When people are looking to shed some body fat, they often ask if gaining muscle and losing body fat is possible at the same time. No matter the reason for getting rid of some extra body fat, most people would probably prefer to maintain their lean muscle throughout this process. Not only will this enhance your figure, but it should improve your quality of life, performance in the gym, and might even help you burn more calories during exercise.
When aiming to lose fat, most people typically start off by restricting calories in their diet. This can certainly help, but this step can also make it tougher to maintain muscle mass, especially if you don’t keep certain guidelines in mind.
So what’s the fix when it comes to body recomposition? Is it possible to lose fat without losing muscle?
How Does Weight Loss Work?First, let’s talk about general weight loss. While most people know that consistently burning more calories than you consume results in losing weight, the actual process for achieving this can be far more complex than a simple calculation.
In short, the food we eat contains energy in the form of calories. We use this energy to support our daily activities, normal physiological functioning, and any kind of exercise. When we don’t use as much energy as we take in, we store the excess energy as body fat for later use.
If we end up not eating enough food to support our daily activity or exercise, our bodies can mobilize this stored fat tissue to provide energy. However, our bodies can also utilize skeletal muscle to provide energy and can even break down skeletal muscle to provide amino acids for the protein synthesis process in other parts of the body. Since dieting often involves reducing caloric intake, oftentimes people get trapped by not consuming enough protein during their diet. Accordingly, this can result in muscle loss.

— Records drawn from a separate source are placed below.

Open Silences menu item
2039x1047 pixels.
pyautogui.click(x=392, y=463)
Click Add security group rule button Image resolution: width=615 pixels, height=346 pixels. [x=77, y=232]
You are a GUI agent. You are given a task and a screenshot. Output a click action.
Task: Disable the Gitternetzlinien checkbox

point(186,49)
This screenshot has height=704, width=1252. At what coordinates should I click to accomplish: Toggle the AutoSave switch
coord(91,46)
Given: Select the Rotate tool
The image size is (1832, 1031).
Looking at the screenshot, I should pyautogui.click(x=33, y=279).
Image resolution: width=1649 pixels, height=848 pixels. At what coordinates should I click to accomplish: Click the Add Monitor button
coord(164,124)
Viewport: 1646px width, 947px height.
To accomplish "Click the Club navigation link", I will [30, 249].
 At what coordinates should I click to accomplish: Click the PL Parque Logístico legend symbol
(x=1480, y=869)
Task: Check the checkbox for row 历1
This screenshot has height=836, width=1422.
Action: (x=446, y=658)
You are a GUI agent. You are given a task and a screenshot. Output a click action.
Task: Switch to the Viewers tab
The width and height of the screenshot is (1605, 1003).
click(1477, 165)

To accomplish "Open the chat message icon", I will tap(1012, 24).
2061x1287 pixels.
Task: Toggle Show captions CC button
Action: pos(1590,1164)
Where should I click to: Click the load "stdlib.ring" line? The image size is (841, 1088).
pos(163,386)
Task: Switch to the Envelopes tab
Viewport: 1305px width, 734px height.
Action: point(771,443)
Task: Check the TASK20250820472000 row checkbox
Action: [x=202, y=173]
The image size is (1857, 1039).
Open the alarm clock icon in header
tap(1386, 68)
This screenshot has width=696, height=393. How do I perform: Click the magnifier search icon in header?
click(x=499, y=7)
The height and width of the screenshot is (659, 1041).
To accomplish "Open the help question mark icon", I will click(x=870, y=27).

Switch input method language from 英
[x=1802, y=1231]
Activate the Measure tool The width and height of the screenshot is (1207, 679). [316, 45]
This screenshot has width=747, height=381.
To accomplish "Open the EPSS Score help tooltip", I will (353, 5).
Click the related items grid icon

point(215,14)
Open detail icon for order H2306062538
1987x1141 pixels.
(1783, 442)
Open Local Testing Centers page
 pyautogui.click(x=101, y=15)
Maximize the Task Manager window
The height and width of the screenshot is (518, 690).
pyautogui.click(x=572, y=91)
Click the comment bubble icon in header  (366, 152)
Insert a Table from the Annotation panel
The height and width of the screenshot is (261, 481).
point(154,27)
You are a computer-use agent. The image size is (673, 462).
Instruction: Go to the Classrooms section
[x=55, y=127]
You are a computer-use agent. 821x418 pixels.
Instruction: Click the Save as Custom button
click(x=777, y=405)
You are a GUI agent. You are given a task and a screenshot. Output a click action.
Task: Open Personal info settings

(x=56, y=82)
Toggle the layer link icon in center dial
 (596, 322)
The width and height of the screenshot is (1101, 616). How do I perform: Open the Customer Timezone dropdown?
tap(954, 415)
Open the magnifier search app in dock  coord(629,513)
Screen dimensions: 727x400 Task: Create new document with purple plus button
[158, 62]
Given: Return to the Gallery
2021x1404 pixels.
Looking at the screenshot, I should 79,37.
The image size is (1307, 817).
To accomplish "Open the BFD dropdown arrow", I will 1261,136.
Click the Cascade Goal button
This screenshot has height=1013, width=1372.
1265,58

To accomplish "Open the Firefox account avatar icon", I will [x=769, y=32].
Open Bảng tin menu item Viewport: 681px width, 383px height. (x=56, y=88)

In addition, consistently consuming a low-calorie diet and losing weight can result in a hormonal environment that is not particularly suited for maintaining or even building muscle (as these two studies show here and here). In fact, almost all weight-loss studies involve subjects losing both muscle and fat during a diet. And the primary culprits for this outcome include people not consuming enough protein or not performing any resistance training during their diet.
Is Body Recomp Possible?
Given the mechanisms of weight loss described above, you may wonder if body recomp is realistic. While some fitness pros may tell you it’s impossible, that’s not the full story.
Multiple studies show that body recomposition is possible. In addition, some research indicates that nutrition-only interventions without any physical training can lead to body recomposition.
While these handful of studies certainly arem't overwhelming evidence, it’s important to highlight that most research studies utilize pretty weak training programs. Oftentimes they don’t control for dietary intake, either.
Key takeaway: We do have some evidence for body recomp. Now, a look at how it works.
Can I Lose Fat Without Losing Muscle?
It’s possible to lose fat without losing muscle. If you’re trying to body recomp, do the following to give yourself a better shot at success.
1. Pack In The ProteinRemember, you need the dietary protein intake in order to maintain muscle during fat loss—let alone gain muscle.
Virtually every study that resulted in body recomposition had subjects consume a high-protein diet. A recent review on protein intake recommended an intake of 1.62g/kg/day to “optimize” muscle gains. Therefore, to recomp, you might be looking at an additional 58 percent protein intake compared to that recommendation, so about 2.6 grams per kilogram or 1.2 grams per pound daily.
2. Train Hard!Some studies in which subjects were able to recomp also included serious training programs. If you’re looking for savvy ways to pack on muscle, heavy compound exercises, maintaining a calorie surplus, and these other tips may prove key.
Keep giving your body a mechanical stimulus that forces it to maintain muscle. The minute you drop to lighter weights, you stop giving the body a reason to stay jacked.
3. Prioritize SleepTry to get eight hours of sleep every night. Short naps are okay if needed, but at least 80 percent of your sleep should take place overnight. Shoot for at least 80-90 percent of this sleep overnight, and then add brief naps during the day, if needed.
One seminal study found that subjects sleeping 8.5 hours per night lost more fat than a group sleeping 5.5 hours per night. Interestingly, both groups lost the same total amount of weight, but the 5.5-hour/night group lost a greater chunk of their weight as muscle (80 percent versus 48 percent in the 8.5-hour group). Subjects in this study only consumed 1.18g/kg/day of protein and they didn’t exercise. Hence the significant loss in muscle in both groups.
A similar study reduced sleep an hour five nights per week in one group of overweight adults, while a control group maintained their normal sleeping schedule. The results? Both groups lost the same amount of weight (3.2kg), but the sleep-restricted group lost proportionally more muscle mass than the normal sleep group.
A third study examined two groups of subjects performing a resistance training protocol, but one group also received a sleep education program designed to improve sleep habits and outcomes Both groups ended up gaining similar amounts of muscle from the training program (1.7kg vs. 1.3kg), but the sleep education group also lost a significant amount of body fat (-1.8kg vs. +0.8kg).